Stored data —
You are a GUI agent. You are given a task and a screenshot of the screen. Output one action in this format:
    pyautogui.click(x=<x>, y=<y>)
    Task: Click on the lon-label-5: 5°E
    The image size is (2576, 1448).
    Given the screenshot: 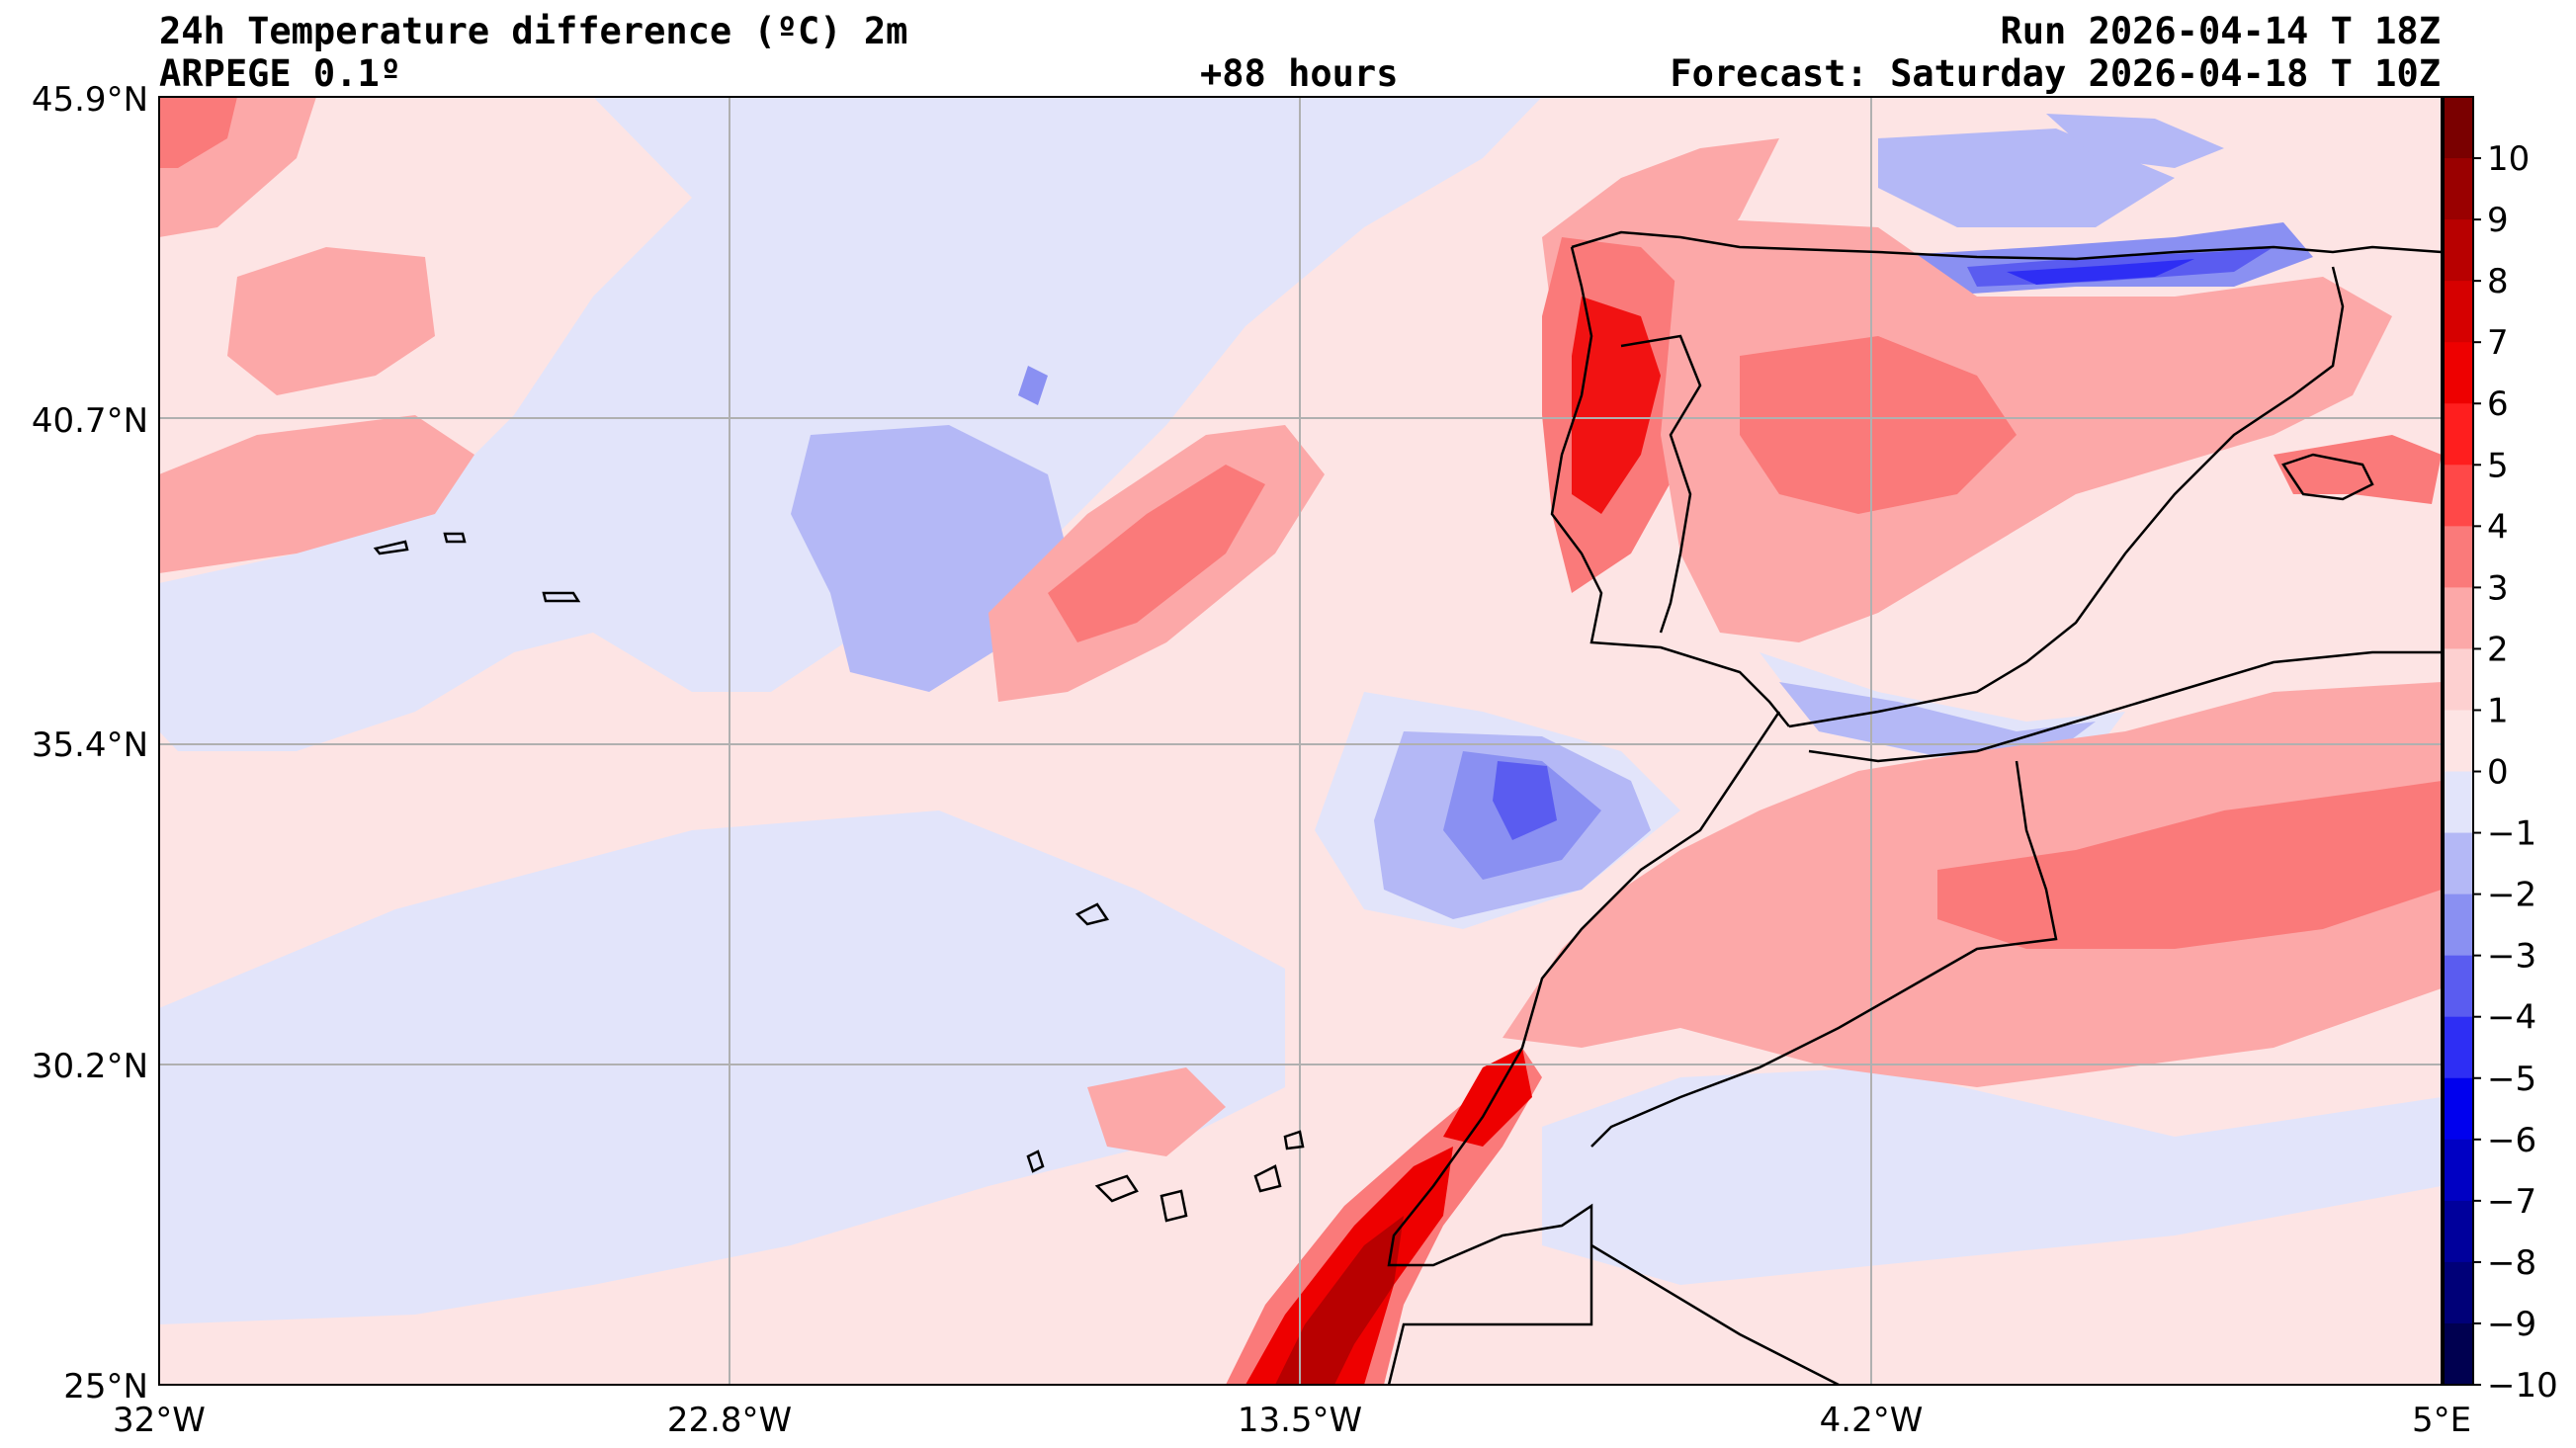 What is the action you would take?
    pyautogui.click(x=2442, y=1420)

Directive — Give everything from the start of the records down through the line containing "The image size is (2576, 1448)." as a Markdown table with the columns Row and Line, numbering each line and leaving out blank lines.

Task response —
| Row | Line |
|---|---|
| 1 | You are a GUI agent. You are given a task and a screenshot of the screen. Output one action in this format: |
| 2 |     pyautogui.click(x=<x>, y=<y>) |
| 3 |     Task: Click on the lon-label-5: 5°E |
| 4 |     The image size is (2576, 1448). |